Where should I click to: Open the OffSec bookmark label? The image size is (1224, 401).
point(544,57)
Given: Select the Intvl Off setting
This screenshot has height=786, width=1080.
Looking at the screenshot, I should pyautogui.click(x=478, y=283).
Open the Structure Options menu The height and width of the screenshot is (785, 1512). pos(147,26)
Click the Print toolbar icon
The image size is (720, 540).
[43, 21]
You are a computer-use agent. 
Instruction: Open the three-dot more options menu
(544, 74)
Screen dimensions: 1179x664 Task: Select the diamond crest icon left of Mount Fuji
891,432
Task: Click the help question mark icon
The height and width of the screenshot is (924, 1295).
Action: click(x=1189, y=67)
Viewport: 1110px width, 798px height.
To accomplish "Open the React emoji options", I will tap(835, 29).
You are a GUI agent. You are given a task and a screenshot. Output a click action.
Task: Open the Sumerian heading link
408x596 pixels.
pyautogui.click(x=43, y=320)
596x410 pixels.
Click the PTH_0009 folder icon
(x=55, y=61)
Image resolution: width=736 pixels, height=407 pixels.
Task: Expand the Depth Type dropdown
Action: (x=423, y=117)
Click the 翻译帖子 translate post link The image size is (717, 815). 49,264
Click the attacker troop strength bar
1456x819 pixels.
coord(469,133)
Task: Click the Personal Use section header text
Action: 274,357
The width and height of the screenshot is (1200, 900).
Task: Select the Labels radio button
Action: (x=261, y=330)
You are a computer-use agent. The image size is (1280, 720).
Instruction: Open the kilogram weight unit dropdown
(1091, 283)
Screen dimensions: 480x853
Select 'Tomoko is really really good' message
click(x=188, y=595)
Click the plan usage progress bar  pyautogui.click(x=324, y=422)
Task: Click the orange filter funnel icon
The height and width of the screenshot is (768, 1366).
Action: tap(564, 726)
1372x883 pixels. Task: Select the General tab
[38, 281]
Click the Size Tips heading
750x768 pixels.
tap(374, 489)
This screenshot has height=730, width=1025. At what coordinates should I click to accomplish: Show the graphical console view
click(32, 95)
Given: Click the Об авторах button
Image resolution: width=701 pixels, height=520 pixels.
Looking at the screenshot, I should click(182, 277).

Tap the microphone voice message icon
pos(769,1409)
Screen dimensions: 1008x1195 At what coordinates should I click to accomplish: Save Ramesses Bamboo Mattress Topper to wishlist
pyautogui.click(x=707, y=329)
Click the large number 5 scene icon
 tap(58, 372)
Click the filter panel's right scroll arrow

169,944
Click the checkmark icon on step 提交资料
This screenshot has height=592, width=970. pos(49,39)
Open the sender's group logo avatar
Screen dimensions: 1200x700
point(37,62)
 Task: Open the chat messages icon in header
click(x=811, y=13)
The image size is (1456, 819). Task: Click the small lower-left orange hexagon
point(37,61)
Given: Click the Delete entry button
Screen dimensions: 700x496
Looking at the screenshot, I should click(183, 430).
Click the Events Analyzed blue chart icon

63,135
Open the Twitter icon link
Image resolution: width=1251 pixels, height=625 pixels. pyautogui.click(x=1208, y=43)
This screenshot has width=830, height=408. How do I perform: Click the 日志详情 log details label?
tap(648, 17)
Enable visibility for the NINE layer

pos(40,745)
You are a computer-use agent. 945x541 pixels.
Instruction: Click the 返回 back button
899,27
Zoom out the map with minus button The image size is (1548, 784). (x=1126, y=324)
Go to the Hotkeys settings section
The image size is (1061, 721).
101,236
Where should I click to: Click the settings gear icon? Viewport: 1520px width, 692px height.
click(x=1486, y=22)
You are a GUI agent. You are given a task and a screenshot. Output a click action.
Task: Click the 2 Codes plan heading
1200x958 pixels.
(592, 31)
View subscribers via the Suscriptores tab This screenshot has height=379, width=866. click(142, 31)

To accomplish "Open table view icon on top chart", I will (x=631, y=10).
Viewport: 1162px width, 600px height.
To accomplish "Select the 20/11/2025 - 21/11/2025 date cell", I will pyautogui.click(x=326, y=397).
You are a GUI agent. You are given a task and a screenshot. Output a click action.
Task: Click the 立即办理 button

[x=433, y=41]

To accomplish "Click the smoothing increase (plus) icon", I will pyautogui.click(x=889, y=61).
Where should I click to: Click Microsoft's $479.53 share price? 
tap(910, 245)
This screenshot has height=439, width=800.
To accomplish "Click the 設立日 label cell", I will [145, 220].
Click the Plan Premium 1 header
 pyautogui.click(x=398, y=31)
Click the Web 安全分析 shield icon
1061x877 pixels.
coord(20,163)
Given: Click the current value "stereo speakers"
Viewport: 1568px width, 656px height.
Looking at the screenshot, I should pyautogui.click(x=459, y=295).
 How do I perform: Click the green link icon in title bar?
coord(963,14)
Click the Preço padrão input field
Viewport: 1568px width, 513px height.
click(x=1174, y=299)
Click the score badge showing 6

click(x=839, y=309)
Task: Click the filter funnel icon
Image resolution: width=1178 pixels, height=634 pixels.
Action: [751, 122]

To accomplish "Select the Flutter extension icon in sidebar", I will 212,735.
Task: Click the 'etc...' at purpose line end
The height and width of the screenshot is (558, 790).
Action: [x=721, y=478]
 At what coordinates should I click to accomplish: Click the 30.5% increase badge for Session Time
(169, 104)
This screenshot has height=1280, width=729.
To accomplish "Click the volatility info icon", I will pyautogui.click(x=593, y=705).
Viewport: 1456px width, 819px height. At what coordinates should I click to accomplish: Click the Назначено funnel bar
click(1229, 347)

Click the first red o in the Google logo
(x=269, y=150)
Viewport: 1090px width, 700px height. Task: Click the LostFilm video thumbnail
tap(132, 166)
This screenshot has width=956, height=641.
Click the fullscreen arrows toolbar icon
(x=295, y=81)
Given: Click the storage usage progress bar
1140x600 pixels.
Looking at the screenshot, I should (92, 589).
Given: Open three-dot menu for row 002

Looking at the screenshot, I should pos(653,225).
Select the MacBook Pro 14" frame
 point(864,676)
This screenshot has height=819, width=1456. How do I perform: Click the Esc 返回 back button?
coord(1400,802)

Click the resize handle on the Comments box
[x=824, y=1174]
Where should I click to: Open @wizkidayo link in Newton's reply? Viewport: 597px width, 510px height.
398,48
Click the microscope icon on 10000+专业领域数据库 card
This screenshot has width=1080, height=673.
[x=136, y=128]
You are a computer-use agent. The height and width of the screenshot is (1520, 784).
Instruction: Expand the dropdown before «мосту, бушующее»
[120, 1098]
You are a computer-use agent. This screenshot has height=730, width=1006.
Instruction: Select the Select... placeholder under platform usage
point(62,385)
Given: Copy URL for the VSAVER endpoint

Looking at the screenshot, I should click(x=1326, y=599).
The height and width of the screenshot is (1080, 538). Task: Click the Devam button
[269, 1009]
####
• _TASK BRIEF_
Could you set down exactly the lines above, from the one containing "Image resolution: width=1178" through the last, including both and nothing else?

• _TASK RESULT_
Image resolution: width=1178 pixels, height=634 pixels.
Action: [751, 122]

To accomplish "Select the Flutter extension icon in sidebar", I will 212,735.
Task: Click the 'etc...' at purpose line end
The height and width of the screenshot is (558, 790).
Action: [x=721, y=478]
 At what coordinates should I click to accomplish: Click the 30.5% increase badge for Session Time
(169, 104)
This screenshot has height=1280, width=729.
To accomplish "Click the volatility info icon", I will pyautogui.click(x=593, y=705).
Viewport: 1456px width, 819px height. At what coordinates should I click to accomplish: Click the Назначено funnel bar
click(1229, 347)

Click the first red o in the Google logo
(x=269, y=150)
Viewport: 1090px width, 700px height. Task: Click the LostFilm video thumbnail
tap(132, 166)
This screenshot has width=956, height=641.
Click the fullscreen arrows toolbar icon
(x=295, y=81)
Given: Click the storage usage progress bar
1140x600 pixels.
Looking at the screenshot, I should (92, 589).
Given: Open three-dot menu for row 002

Looking at the screenshot, I should pos(653,225).
Select the MacBook Pro 14" frame
 point(864,676)
This screenshot has height=819, width=1456. How do I perform: Click the Esc 返回 back button?
coord(1400,802)

Click the resize handle on the Comments box
[x=824, y=1174]
Where should I click to: Open @wizkidayo link in Newton's reply? Viewport: 597px width, 510px height.
398,48
Click the microscope icon on 10000+专业领域数据库 card
This screenshot has width=1080, height=673.
[x=136, y=128]
You are a computer-use agent. The height and width of the screenshot is (1520, 784).
Instruction: Expand the dropdown before «мосту, бушующее»
[120, 1098]
You are a computer-use agent. This screenshot has height=730, width=1006.
Instruction: Select the Select... placeholder under platform usage
point(62,385)
Given: Copy URL for the VSAVER endpoint

Looking at the screenshot, I should click(x=1326, y=599).
The height and width of the screenshot is (1080, 538). Task: Click the Devam button
[269, 1009]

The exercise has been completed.